Task requirements: Drop every picture and give the entries back exactly.
★ ★ ★ ★
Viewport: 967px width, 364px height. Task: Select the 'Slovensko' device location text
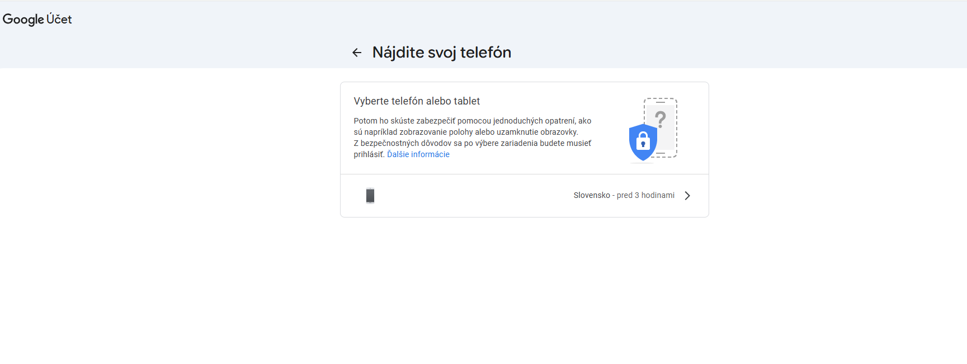pyautogui.click(x=592, y=195)
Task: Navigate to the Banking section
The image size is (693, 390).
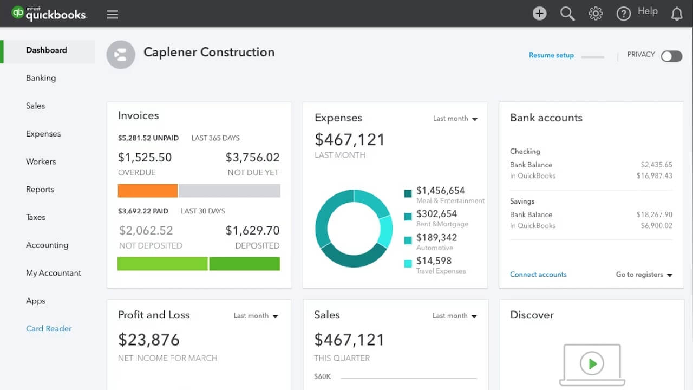Action: (x=41, y=78)
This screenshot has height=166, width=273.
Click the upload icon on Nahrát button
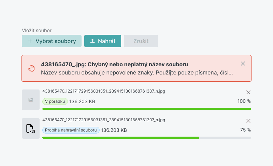pos(92,41)
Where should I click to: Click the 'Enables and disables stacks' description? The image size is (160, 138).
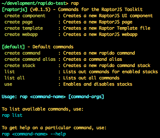(98, 84)
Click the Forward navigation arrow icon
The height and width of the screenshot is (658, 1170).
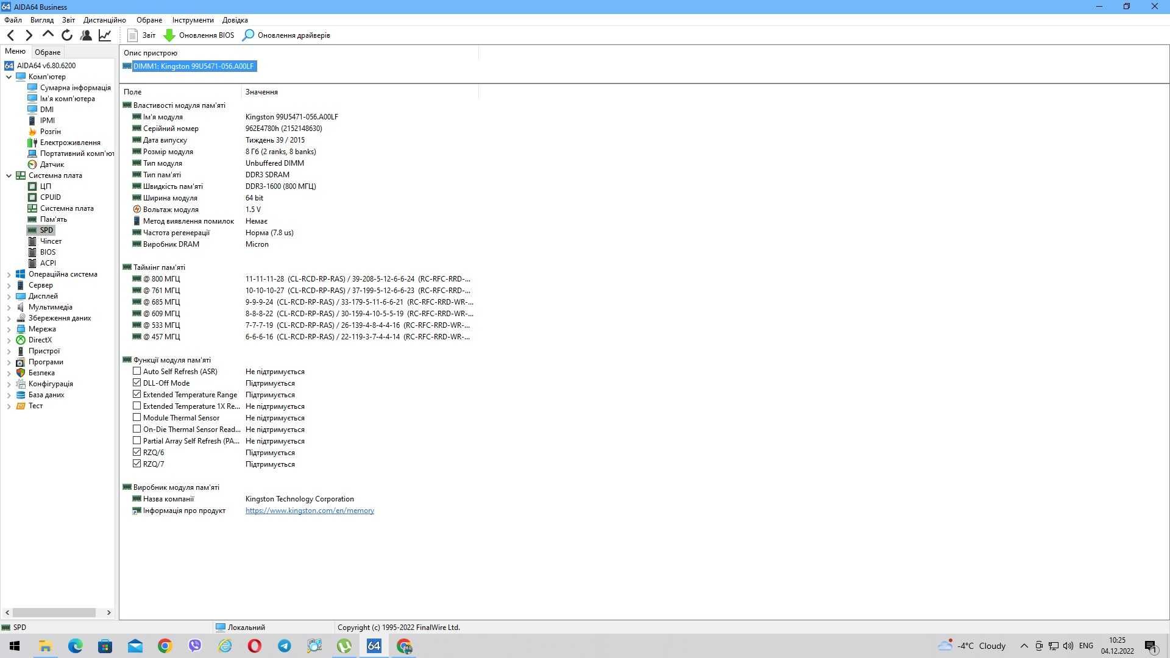pos(29,35)
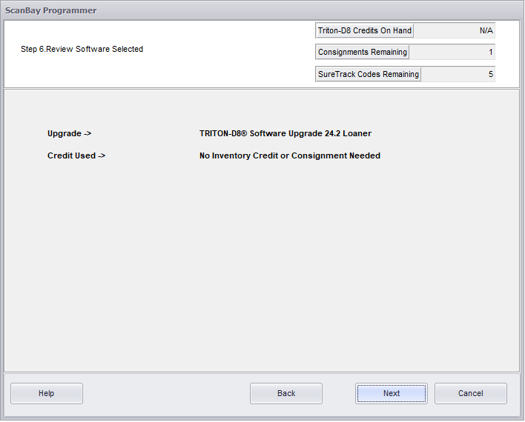Click the SureTrack Codes Remaining label

point(368,74)
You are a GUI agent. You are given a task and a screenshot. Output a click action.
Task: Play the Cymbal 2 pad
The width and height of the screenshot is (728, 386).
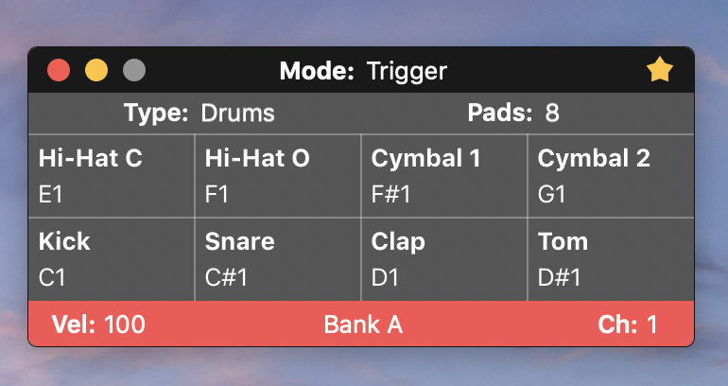pyautogui.click(x=611, y=176)
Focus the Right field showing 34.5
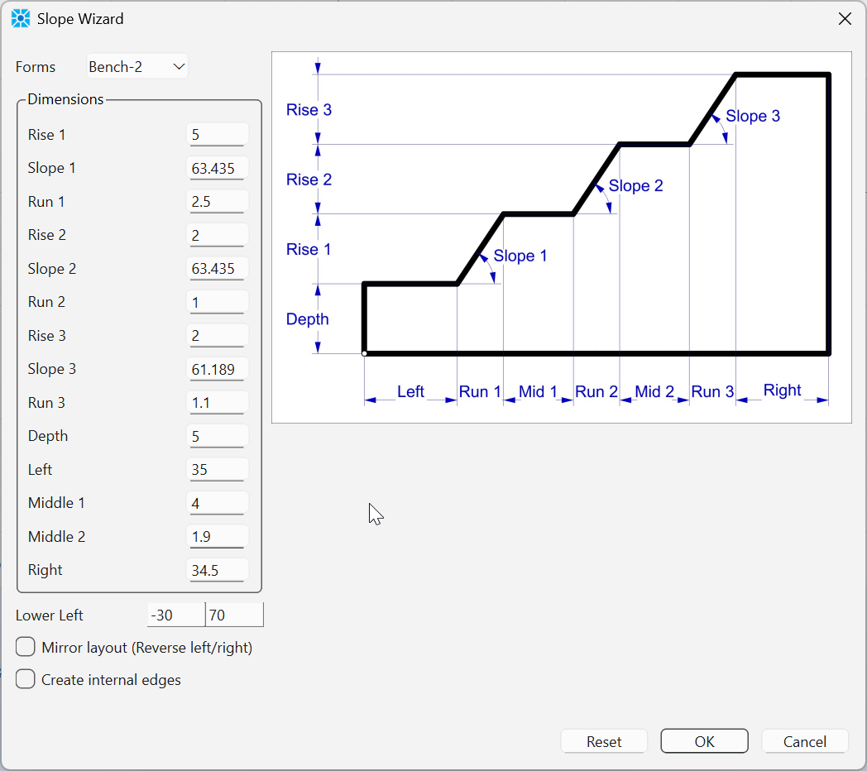 pyautogui.click(x=218, y=570)
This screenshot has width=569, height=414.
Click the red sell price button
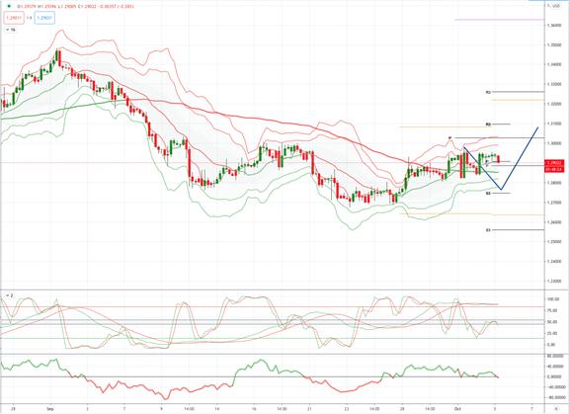coord(14,18)
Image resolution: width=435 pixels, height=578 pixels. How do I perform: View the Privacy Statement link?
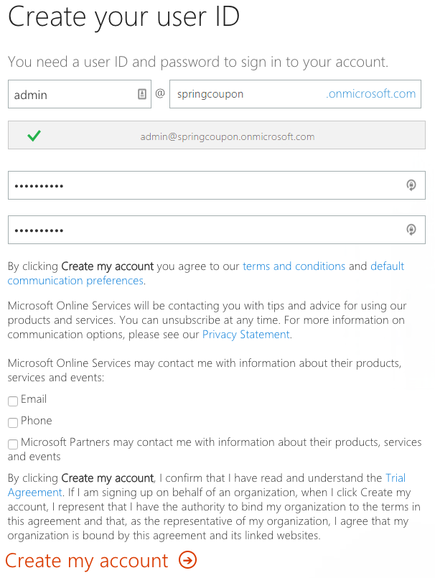point(246,335)
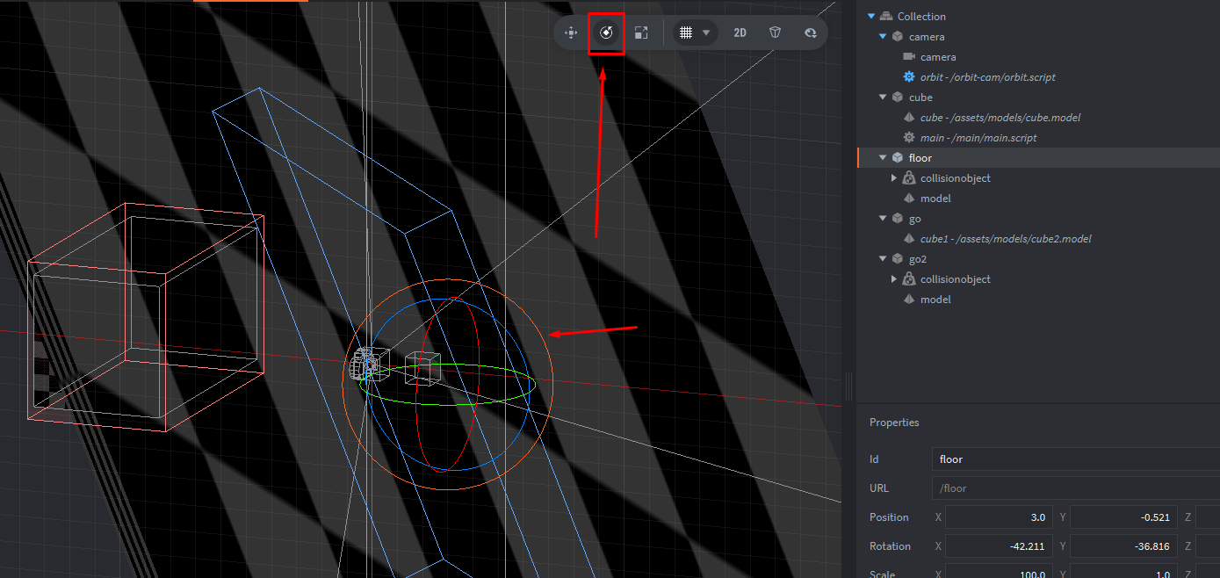Click the Position Y value field
The width and height of the screenshot is (1220, 578).
pyautogui.click(x=1122, y=517)
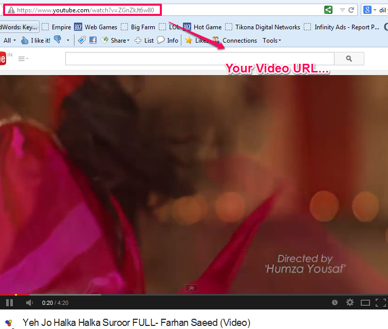Click the Facebook icon in toolbar
The width and height of the screenshot is (388, 329).
pyautogui.click(x=93, y=40)
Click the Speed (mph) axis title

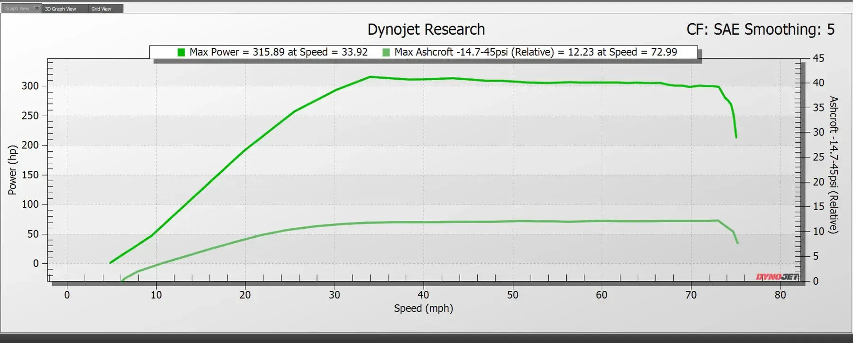click(423, 308)
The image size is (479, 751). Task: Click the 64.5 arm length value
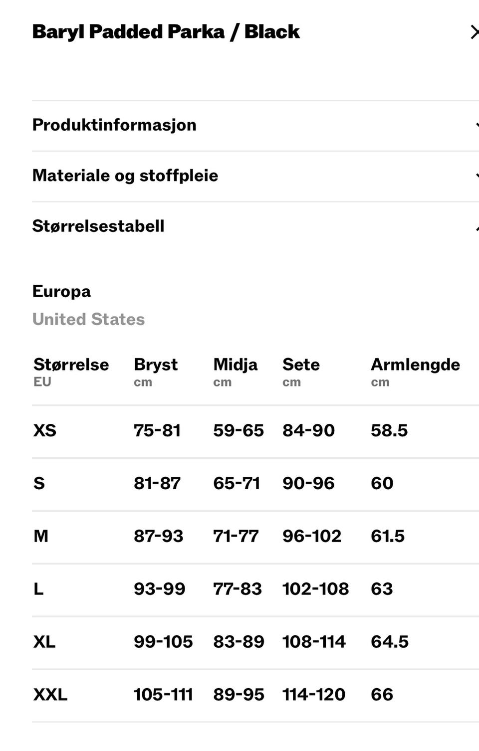coord(389,642)
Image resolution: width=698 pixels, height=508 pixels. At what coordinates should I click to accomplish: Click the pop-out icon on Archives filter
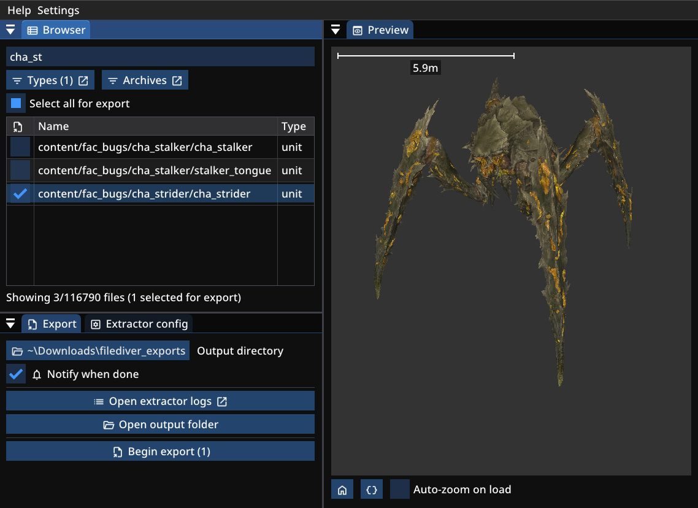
★ ★ ★ ★
Expected answer:
Viewport: 967px width, 364px height. Task: Select the 'Slovensko' device location text
pyautogui.click(x=592, y=195)
Task: Navigate to the Banking section
The image size is (693, 390).
Action: (x=41, y=78)
This screenshot has height=166, width=273.
Click the upload icon on Nahrát button
pos(92,41)
Where should I click to: Click the 'Enables and disables stacks' description? The image size is (160, 138).
(98, 84)
Click the Forward navigation arrow icon
The height and width of the screenshot is (658, 1170).
pos(29,35)
Click the SureTrack Codes Remaining label

point(368,74)
You are a GUI agent. You are given a task and a screenshot. Output a click action.
Task: Play the Cymbal 2 pad
The width and height of the screenshot is (728, 386).
pyautogui.click(x=611, y=176)
Focus the Right field showing 34.5
 pyautogui.click(x=218, y=570)
This screenshot has width=569, height=414.
Click the red sell price button
coord(14,18)
Image resolution: width=435 pixels, height=578 pixels. How do I perform: View the Privacy Statement link?
point(246,335)
Click the Position Y value field
The width and height of the screenshot is (1220, 578).
pyautogui.click(x=1122, y=517)
Click the Facebook icon in toolbar
The width and height of the screenshot is (388, 329).
pyautogui.click(x=93, y=40)
Click the Speed (mph) axis title

click(423, 308)
The image size is (479, 751). Task: Click the 64.5 arm length value
coord(389,642)
Image resolution: width=698 pixels, height=508 pixels. At what coordinates should I click to accomplish: Click the pop-out icon on Archives filter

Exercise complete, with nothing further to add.